(Records begins)
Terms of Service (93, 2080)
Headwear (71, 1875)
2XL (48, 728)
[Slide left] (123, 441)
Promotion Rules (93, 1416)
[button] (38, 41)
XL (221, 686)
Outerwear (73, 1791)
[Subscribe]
(Records ends)
◆ Directions ◆
Each record must be duplicated exactly, with none missing.

◆ Answer to the exercise ◆
Terms of Service (93, 2080)
Headwear (71, 1875)
2XL (48, 728)
[Slide left] (123, 441)
Promotion Rules (93, 1416)
[button] (38, 41)
XL (221, 686)
Outerwear (73, 1791)
[Subscribe]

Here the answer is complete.